I actually have no idea how private networks with WARP are here, but that's a pretty big privacy downgrade for tunneling from the Internet.
I also consider P2P with relay fallback to be highly desirable over always relaying traffic through a third party, too. Firstly, less middlemen. Secondly, it continues working even if the coordination service is unavailable.
Zero Trust, except for the trust in Cloudflare.
I generally prefer tailscale and trust them more than cloudflare to not rug-pull me on pricing, but the two features that push me towards cloudflared is the custom domains and client-less access. I could probably set it up with caddy and some plugins, but then I still need to expose the service and port forward.
Is it technically possible to have something like Tailscale funnel but with something like Cloudflare Access authentication (at least for some options)?
That would be great!!
The other option from this great list https://github.com/anderspitman/awesome-tunneling which seems to meet both sets of goals is NetFoundry.
1. End-to-end encryption.
2. Performance and reliability. 100+ PoPs in all major clouds running their data plane routers if they host (still E2EE), or run routers anywhere if you self-host. Dynamic routing to find best paths across the routers.

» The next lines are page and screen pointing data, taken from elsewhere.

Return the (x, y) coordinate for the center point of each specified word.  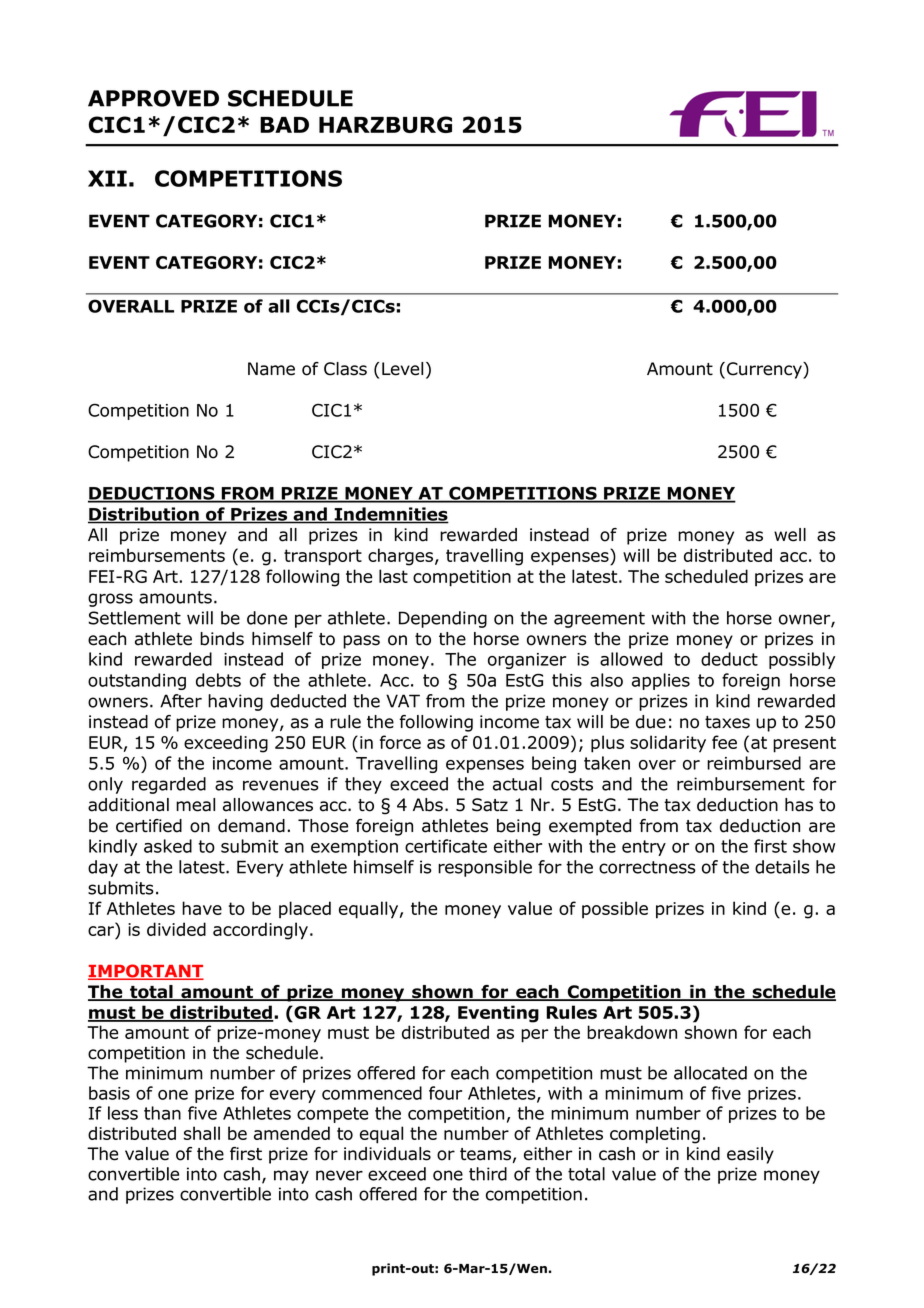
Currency (765, 370)
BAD (284, 125)
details (782, 867)
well (790, 535)
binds (222, 639)
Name (271, 369)
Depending (443, 619)
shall (202, 1133)
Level (402, 369)
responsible (485, 868)
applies (661, 681)
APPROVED (153, 98)
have (202, 908)
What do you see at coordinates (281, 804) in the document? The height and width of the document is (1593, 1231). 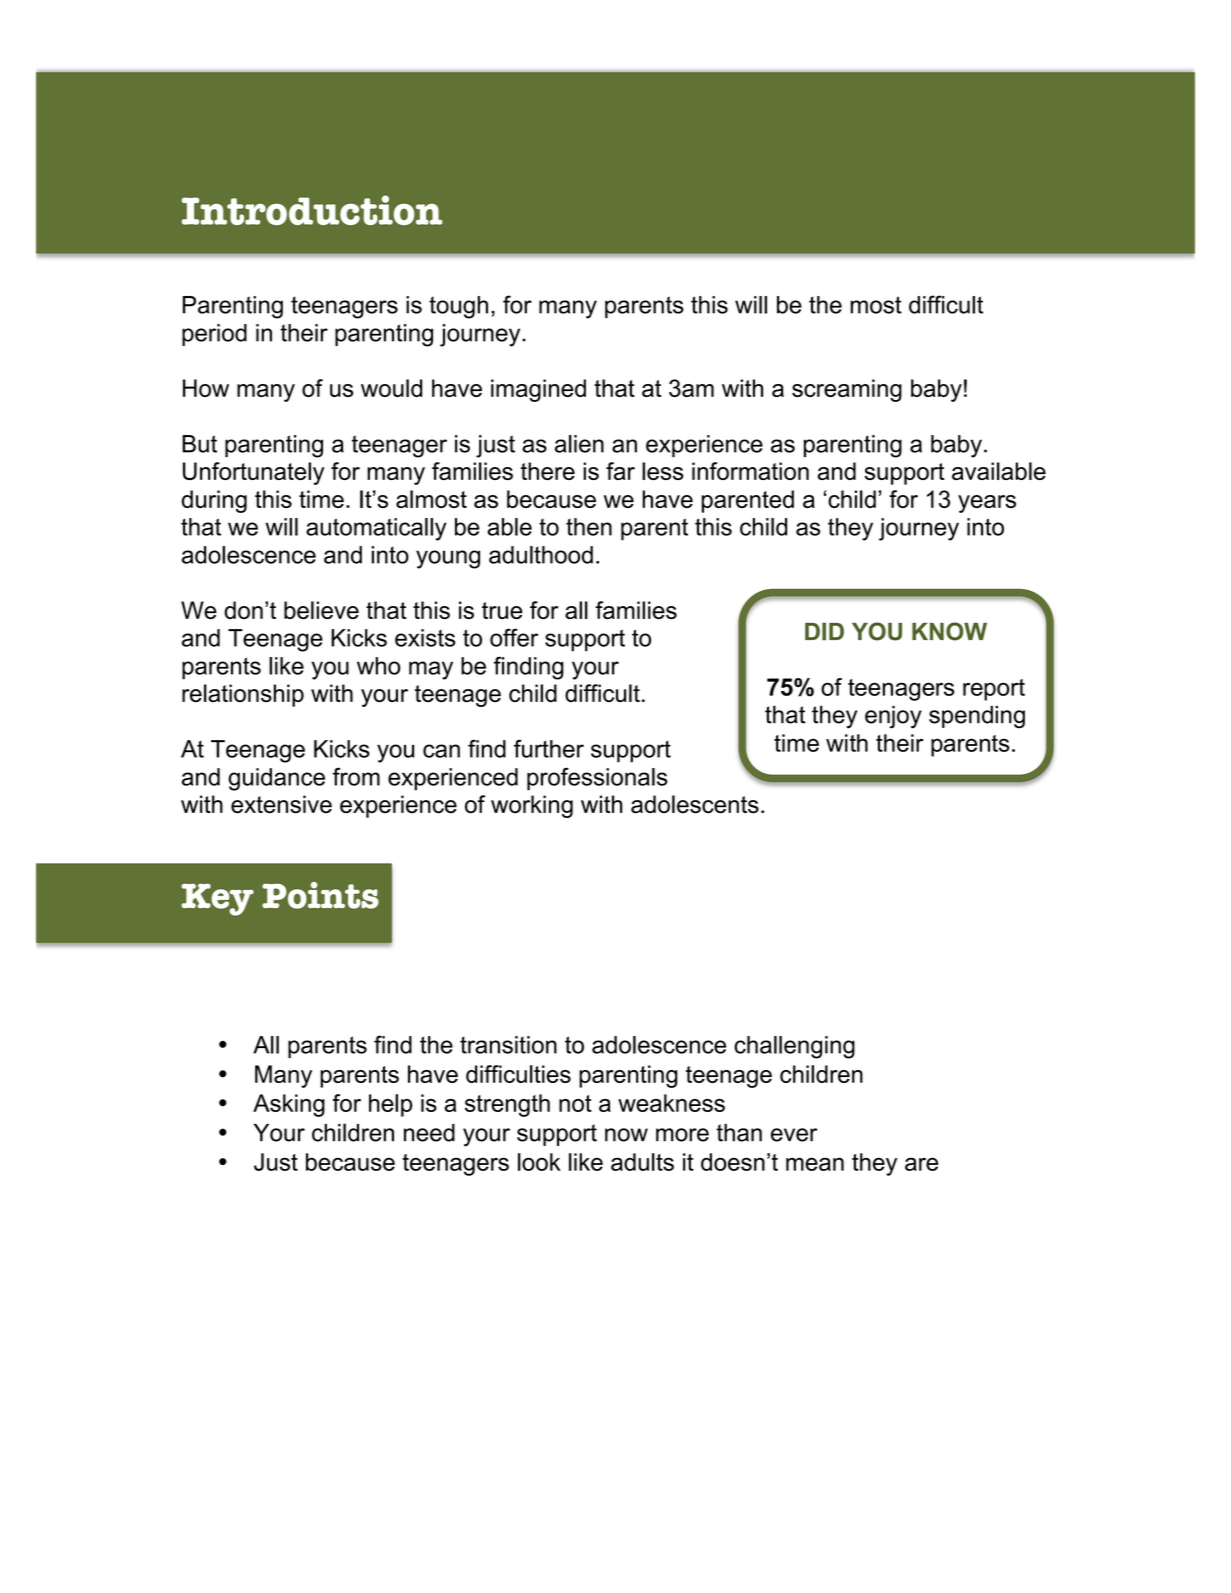 I see `extensive` at bounding box center [281, 804].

Tunneling p2p with relay fallback is essentially what connet [1] aspires to be. There are a lot of privacy/security benefits exposing endpoints only to participating peers. You can either run it yourself or use hosted version [2].

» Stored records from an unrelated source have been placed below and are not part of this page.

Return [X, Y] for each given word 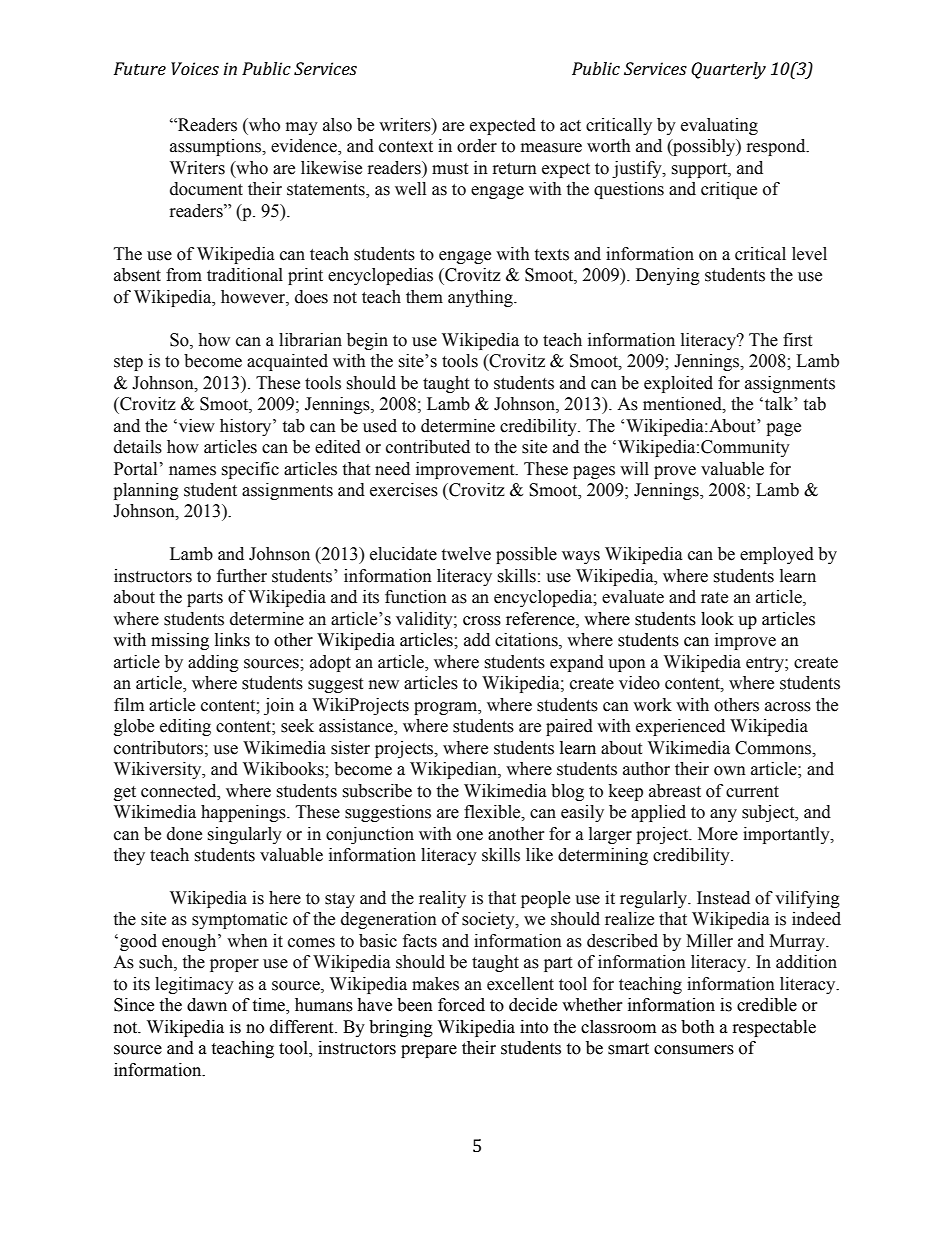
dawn [207, 1005]
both [698, 1027]
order [477, 146]
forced [461, 1005]
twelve [466, 554]
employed [777, 555]
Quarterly [728, 70]
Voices [195, 68]
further [242, 576]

Thats a big privacy issue if they strip TLS, does it have a technical reason or they just don't want to offer privacy?
TLS termination is neither required nor enabled by default, right?
For that kind of end-to-end encryption I use pinggy.io tls tunnels.

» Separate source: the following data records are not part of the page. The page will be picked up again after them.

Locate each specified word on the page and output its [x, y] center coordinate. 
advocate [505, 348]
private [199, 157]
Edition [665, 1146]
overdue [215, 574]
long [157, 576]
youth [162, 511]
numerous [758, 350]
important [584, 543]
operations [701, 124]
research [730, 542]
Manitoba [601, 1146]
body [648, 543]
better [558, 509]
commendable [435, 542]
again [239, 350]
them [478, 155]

I ended up building something in this space recently (TunnelBuddy – https://www.tunnelbuddy.net I’m the author) that lets you use a friend’s machine as an exit node over WebRTC.
One of the design decisions I made was P2P or nothing: there’s a small signalling service, but no TURN/relay servers. If the peers can’t establish a direct connection, the tunnel just doesn’t come up.
The trade-off is fewer successful connections in weird NAT setups, but in return you know your traffic never transits a third-party relay – it goes straight from your client to your friend’s endpoint.